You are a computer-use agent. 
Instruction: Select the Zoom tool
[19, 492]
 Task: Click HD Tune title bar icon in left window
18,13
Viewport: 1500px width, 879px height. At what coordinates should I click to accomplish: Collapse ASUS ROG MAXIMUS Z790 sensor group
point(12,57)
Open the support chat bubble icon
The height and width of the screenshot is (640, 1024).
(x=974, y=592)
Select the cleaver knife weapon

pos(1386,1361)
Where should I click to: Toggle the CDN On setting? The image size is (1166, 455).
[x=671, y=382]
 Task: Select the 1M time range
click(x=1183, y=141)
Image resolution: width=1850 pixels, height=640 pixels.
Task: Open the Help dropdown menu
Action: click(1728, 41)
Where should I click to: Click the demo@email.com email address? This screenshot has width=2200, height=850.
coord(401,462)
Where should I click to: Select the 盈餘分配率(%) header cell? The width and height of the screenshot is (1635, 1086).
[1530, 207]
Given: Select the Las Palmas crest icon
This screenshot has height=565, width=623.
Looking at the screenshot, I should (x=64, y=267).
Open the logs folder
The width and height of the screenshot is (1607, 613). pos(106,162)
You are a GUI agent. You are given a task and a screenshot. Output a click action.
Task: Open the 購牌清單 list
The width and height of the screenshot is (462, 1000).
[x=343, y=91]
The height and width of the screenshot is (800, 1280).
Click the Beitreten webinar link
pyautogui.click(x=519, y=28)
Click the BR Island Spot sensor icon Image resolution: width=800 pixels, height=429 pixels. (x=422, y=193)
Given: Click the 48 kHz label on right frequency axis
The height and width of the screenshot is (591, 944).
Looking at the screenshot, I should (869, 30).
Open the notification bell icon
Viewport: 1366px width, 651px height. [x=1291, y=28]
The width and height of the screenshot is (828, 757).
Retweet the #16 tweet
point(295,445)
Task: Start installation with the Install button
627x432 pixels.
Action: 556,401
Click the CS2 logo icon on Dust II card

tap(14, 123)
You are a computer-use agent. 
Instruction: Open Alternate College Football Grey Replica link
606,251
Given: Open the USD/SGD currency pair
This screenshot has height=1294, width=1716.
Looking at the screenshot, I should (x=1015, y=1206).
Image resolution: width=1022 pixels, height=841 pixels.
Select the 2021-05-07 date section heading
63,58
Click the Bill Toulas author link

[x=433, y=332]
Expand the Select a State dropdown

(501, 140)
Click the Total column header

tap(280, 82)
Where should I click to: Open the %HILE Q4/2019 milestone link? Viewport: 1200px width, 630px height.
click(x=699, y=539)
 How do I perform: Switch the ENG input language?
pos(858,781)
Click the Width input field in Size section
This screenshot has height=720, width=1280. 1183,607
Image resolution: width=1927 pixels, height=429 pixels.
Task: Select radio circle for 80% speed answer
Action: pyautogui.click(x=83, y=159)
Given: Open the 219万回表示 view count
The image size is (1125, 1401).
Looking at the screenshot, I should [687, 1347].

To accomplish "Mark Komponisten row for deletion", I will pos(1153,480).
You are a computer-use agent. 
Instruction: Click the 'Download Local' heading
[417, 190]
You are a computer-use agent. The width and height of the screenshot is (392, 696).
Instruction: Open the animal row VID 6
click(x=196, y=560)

__________________________________________________

### Task
Recopy all of the records verbatim.

### Output for this exercise
You are a computer-use agent. 
Instruction: Select the Zoom tool
[19, 492]
 Task: Click HD Tune title bar icon in left window
18,13
Viewport: 1500px width, 879px height. At what coordinates should I click to accomplish: Collapse ASUS ROG MAXIMUS Z790 sensor group
point(12,57)
Open the support chat bubble icon
The height and width of the screenshot is (640, 1024).
(x=974, y=592)
Select the cleaver knife weapon

pos(1386,1361)
Where should I click to: Toggle the CDN On setting? The image size is (1166, 455).
[x=671, y=382]
 Task: Select the 1M time range
click(x=1183, y=141)
Image resolution: width=1850 pixels, height=640 pixels.
Task: Open the Help dropdown menu
Action: click(1728, 41)
Where should I click to: Click the demo@email.com email address? This screenshot has width=2200, height=850.
coord(401,462)
Where should I click to: Select the 盈餘分配率(%) header cell? The width and height of the screenshot is (1635, 1086).
[1530, 207]
Given: Select the Las Palmas crest icon
This screenshot has height=565, width=623.
Looking at the screenshot, I should (x=64, y=267).
Open the logs folder
The width and height of the screenshot is (1607, 613). pos(106,162)
You are a GUI agent. You are given a task and a screenshot. Output a click action.
Task: Open the 購牌清單 list
The width and height of the screenshot is (462, 1000).
[x=343, y=91]
The height and width of the screenshot is (800, 1280).
Click the Beitreten webinar link
pyautogui.click(x=519, y=28)
Click the BR Island Spot sensor icon Image resolution: width=800 pixels, height=429 pixels. (x=422, y=193)
Given: Click the 48 kHz label on right frequency axis
The height and width of the screenshot is (591, 944).
Looking at the screenshot, I should (869, 30).
Open the notification bell icon
Viewport: 1366px width, 651px height. [x=1291, y=28]
The width and height of the screenshot is (828, 757).
Retweet the #16 tweet
point(295,445)
Task: Start installation with the Install button
627x432 pixels.
Action: 556,401
Click the CS2 logo icon on Dust II card

tap(14, 123)
You are a computer-use agent. 
Instruction: Open Alternate College Football Grey Replica link
606,251
Given: Open the USD/SGD currency pair
This screenshot has height=1294, width=1716.
Looking at the screenshot, I should (x=1015, y=1206).
Image resolution: width=1022 pixels, height=841 pixels.
Select the 2021-05-07 date section heading
63,58
Click the Bill Toulas author link

[x=433, y=332]
Expand the Select a State dropdown

(501, 140)
Click the Total column header

tap(280, 82)
Where should I click to: Open the %HILE Q4/2019 milestone link? Viewport: 1200px width, 630px height.
click(x=699, y=539)
 How do I perform: Switch the ENG input language?
pos(858,781)
Click the Width input field in Size section
This screenshot has height=720, width=1280. 1183,607
Image resolution: width=1927 pixels, height=429 pixels.
Task: Select radio circle for 80% speed answer
Action: pyautogui.click(x=83, y=159)
Given: Open the 219万回表示 view count
The image size is (1125, 1401).
Looking at the screenshot, I should [687, 1347].

To accomplish "Mark Komponisten row for deletion", I will pos(1153,480).
You are a computer-use agent. 
Instruction: Click the 'Download Local' heading
[417, 190]
You are a computer-use agent. The width and height of the screenshot is (392, 696).
Instruction: Open the animal row VID 6
click(x=196, y=560)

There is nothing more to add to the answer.